NEW YORK (GenomeWeb Daily News) – By examining mutations contained within a set of nearly 5,000 tumor samples encompassing 21 tumor types, Broad Institute researchers were able to find nearly all known cancer genes as well as 33 genes not previously linked to cancer, they reported in Nature yesterday.
Gad Getz, an associate member at the Broad, and his colleagues sifted through the exome sequences of 4,742 tumor samples and their matched normal pairs and, after filtering the data, they found more than 3 million SNVs, among other mutations. Those mutations touched on just about all known cancer genes as well as uncovered some 33 additional genes associated with cancer.
Getz and his colleagues also calculated that larger sample sizes would catch additional unknown genes and that sample numbers stretching between 600 samples and 3,000 samples may be needed, depending on the tumor type, to complete the catalog of cancer genes.
"Precision medicine for cancer will ultimately require a comprehensive catalog of cancer genes to enable physicians to select the best combination therapy for each patient based on the cellular pathways disrupted in their tumor and the specific nature of the disruptions," Getz and his colleagues wrote. "Such a catalog will also guide therapeutic development by identifying druggable targets."
Getz and his colleagues gathered nearly 5,000 tumor and matched normal samples, which spanned 21 tumor types including acute myeloid leukemia, breast cancer, and lung adenocarcinoma, from The Cancer Genome Atlas and elsewhere. After running the data through a filtering pipeline, the researchers uncovered 3 million SNVs, 77,270 small insertions and deletions, and 29,837 somatic dinucleotide, trinucleotide, or oligonucleotide variations, coming out to an average of 672 per tumor-normal pair.
Using the MutSig tool, which weighs mutational burden as compared to the background mutation rate, mutational clustering, and enrichment of mutations in conserved regions, the researchers searched for candidate cancer genes. They combined the significance levels generated from each test for each gene to produce an overall significance score. They analyzed each of the tumor types separately and as part of a combined cohort.

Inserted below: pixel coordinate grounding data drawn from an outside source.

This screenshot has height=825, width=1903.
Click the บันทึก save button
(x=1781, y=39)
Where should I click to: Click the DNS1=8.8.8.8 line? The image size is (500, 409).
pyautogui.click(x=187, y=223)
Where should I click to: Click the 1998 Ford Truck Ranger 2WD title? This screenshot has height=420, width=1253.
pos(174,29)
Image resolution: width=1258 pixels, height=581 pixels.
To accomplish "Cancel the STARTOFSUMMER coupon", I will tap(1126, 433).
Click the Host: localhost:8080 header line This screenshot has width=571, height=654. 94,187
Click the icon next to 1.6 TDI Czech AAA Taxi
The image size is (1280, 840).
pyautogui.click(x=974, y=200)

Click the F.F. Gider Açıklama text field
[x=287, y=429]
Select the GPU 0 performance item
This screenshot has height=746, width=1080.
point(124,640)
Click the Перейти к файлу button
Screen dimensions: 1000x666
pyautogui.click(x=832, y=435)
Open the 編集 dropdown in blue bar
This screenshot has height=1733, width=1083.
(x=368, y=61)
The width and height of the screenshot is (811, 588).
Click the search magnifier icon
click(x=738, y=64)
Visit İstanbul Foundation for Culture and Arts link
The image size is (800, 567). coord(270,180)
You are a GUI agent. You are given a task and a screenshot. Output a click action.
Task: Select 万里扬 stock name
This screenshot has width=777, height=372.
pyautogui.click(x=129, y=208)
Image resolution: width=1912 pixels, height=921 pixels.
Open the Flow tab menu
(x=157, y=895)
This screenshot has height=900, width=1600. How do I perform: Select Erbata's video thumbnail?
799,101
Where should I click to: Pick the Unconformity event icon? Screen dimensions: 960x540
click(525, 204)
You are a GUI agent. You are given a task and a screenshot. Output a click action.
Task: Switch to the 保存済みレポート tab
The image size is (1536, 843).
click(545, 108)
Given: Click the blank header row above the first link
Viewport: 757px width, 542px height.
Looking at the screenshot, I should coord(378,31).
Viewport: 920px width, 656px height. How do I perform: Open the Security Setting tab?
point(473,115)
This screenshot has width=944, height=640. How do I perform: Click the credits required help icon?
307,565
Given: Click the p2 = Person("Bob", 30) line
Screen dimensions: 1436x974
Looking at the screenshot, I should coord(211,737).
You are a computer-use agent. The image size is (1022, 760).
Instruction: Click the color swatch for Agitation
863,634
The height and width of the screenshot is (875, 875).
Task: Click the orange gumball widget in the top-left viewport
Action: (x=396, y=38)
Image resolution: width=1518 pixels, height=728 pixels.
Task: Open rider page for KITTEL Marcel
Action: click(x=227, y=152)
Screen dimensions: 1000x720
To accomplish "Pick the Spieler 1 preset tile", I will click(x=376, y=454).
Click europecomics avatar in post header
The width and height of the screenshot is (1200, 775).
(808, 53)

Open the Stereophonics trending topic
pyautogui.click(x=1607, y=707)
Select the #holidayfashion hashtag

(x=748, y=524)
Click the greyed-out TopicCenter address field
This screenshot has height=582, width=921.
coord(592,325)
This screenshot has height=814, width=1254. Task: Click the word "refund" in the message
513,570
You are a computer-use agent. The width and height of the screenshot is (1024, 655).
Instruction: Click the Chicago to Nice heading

Some 334 tumor-normal pairs appeared to have significant mutations involving 224 different genes, though the genes involved varied by tumor type. Of those, 22 genes — including well-known cancer genes such as TP53, PTEN, and KRAS — were significant in four or more tumor types, and 10 more were significant in three tumor types.
By combining the 22 MutSig lists, the researchers developed what they've dubbed the Cancer5000 set of 254 genes, and they also made a list, this one called Cancer5000-S, of 219 genes that were identified using more stringent parameters. Of the 403 significant pairs on that list, about 40 are expected to be false positives.
To determine whether the genes on these lists represent all cancer genes, the researchers turned to the Cancer Gene Census as a reference set. That set contains 82 somatic point mutations associated with one or more of the tumor types Getz and his colleagues studied. Of those 82 genes, 60 were among those in the Cancer 5000 set, and eight additional ones fell just below significance.
Some 81 genes in the Cancer5000-S set were neither part of the CGC nor discussed in the literature, Getz and his colleagues reported. At least 21 of those 81 genes, they added, have plausible biological connections to cancer. Among the Cancer5000 set, an addition 12 genes have strong connections to cancer-related biological processes, the researchers said.
For instance, ARHGAP35 encodes a Rho-GTPase-activating protein and is found in a region that is deleted in a number of tumors, while other genes encode pro-apoptotic factors or are associated with chromatin regulation or cell proliferation, among others.
The researchers noted that their set of 81 genes likely contains additional cancer genes that they couldn't currently link to cancer due to gaps in knowledge. And there be many more cancer-linked genes waiting to be uncovered, Getz and his colleagues said.
Through a down-sampling technique, the researchers examined how the discovery of cancer genes increases with sample size by repeating their analyses on random subsets of their sample. From this, they determined that the total number of genes identified increased just about linearly as sample size increased as well as with increasing numbers of tumor types studied.
Additionally through a restricted hypothesis testing approach, Getz and his colleagues determined that a median six additional genes in the Cancer5000 set are likely involved in each tumor type.
"However, the data also clearly show that many new candidate cancer genes remain to be discovered beyond those in the current Cancer5000 set," the researchers added.
To approach saturation, the researchers calculated that between 650 samples and 5,300 samples, depending on the frequency of mutations in the tumor type, would be necessary to develop a fairly comprehensive catalog of cancer genes.
"[W]e are far from having a complete catalog of cancer genes, with many genes at clinically important frequencies within individual tumor types and across cancer as a whole still awaiting identification," the researchers said. "The number of such genes is still increasing steeply with the number of samples and the number of tumor types studied."
Such a catalog, they added, would help guide cancer treatment, spur the development of new therapies, and enable a better understanding of the mechanisms at play in cancer.
"Given the devastating toll of cancer, with nearly 8 million deaths annually worldwide, completing the genomic analysis of this disease should be a biomedical imperative," Getz and his colleagues said.